Selon l'extrait consacré à George Sand, de quel mot Baudelaire la traitait-il ?

EXTRAIT DU TEXTE:
╭──
On a souvent dépeint George Sand dans les manuels de littérature comme une femme dans un monde d’hommes. De fait, raconter la vie de l’écrivaine, c’est faire le portrait des hommes qui gravitaient autour d’elle : d’abord ses relations amoureuses, avec le poète Alfred de Musset et le compositeur Frédéric Chopin notamment, mais aussi les portraits de ses confrères et parfois amants (Prosper Mérimée), ses amis (Lamartine, Delacroix, Dumas fils, Flaubert) ou ennemis (dont Baudelaire qui la traitait de « latrine »). La dessinatrice de la bande-dessinée George Sand, Fille du siècle témoigne :
« C’est une figure très forte, et, en y repensant des années après, je suis très choquée (mais pas très étonnée…) qu’on ne m’en ait parlé qu’une seule fois dans ma scolarité (j’ai pourtant un bac L !), au collège, pour la mentionner comme « une femme qui écrivait et qui avait été la maîtresse d’Alfred de Musset ». Ça en dit long sur la place qu’on accorde aux femmes dans l’Histoire. »
Kim Consigny
Mais raconter la vie de George Sand, c’est aussi raconter son histoire familiale, son expérience du mariage et ses relations avec les femmes, dont sa grand-mère paternelle, sa mère et sa propre fille avec lesquelles elle eut des relations souvent conflictuelles. George Sand, Fille du siècle est aussi, à ce titre, le récit long, foisonnant mais touchant d’une famille, dans ses unions et ses déchirements. Avec ses larmes et ses éclats de rire. Ses premiers et derniers pas.
EDIT (18/12/21) : Nous avons publié un article analysant les difficultés de raconter la vie de George Sand.
╰──
ENTRÉES DE LISTE:
╭──
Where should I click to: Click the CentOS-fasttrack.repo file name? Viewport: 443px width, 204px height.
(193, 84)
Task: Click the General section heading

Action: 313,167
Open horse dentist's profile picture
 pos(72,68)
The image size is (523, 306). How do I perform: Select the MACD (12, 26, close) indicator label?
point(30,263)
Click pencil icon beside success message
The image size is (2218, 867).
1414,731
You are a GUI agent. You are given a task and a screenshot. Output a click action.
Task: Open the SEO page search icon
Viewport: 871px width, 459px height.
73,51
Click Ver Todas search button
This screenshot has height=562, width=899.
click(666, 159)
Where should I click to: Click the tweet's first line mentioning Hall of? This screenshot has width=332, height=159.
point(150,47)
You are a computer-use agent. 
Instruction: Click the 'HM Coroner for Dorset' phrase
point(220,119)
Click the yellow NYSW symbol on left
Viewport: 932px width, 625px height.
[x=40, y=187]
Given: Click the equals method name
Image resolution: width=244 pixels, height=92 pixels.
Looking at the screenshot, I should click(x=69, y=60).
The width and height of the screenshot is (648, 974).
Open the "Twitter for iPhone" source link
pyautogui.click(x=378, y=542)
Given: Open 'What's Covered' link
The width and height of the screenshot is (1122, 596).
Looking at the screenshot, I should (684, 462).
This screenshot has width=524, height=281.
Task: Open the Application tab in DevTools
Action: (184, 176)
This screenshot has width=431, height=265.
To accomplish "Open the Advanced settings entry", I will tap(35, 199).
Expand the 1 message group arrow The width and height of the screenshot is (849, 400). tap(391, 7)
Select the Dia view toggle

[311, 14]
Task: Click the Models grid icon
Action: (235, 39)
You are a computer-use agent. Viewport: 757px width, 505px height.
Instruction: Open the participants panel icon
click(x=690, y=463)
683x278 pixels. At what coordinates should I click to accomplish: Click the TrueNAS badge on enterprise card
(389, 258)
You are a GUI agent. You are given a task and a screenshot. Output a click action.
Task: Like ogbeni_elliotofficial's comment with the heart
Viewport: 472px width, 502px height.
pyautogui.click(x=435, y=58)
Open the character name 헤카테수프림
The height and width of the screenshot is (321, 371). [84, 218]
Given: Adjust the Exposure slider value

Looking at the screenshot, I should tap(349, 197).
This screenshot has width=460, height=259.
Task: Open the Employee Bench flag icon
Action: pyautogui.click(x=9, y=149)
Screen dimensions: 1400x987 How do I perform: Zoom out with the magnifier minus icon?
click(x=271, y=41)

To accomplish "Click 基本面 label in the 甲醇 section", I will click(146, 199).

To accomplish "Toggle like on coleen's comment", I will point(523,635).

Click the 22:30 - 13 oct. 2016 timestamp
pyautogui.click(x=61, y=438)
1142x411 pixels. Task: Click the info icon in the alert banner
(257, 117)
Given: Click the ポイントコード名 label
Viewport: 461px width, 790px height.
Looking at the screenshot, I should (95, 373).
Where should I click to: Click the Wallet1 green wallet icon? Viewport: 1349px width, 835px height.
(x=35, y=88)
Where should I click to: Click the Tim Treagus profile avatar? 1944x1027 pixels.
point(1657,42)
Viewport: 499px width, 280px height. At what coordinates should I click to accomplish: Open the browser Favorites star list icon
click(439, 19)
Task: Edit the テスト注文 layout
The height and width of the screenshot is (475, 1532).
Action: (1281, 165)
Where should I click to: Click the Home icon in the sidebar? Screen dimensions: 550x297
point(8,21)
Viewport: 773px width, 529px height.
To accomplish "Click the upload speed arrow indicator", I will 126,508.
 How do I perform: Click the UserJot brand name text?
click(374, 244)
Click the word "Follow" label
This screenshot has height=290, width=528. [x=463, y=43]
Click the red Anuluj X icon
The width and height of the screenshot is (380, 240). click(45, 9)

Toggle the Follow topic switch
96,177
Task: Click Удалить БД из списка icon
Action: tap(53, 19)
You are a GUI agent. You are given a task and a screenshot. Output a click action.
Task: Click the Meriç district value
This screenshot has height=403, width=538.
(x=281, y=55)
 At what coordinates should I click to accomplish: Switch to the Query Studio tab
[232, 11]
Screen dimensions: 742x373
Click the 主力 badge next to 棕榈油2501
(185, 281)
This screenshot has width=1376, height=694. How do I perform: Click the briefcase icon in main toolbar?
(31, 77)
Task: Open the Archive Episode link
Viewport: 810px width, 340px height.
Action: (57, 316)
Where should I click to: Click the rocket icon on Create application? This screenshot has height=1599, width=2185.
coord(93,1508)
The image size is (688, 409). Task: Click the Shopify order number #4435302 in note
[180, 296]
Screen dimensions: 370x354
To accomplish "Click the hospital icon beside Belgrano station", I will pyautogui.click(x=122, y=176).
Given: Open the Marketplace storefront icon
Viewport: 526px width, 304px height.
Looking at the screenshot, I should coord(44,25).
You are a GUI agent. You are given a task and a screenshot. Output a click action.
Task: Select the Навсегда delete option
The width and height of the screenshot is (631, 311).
╰──
RÉPONSE RÉDIGÉE: Baudelaire la traitait de « latrine ».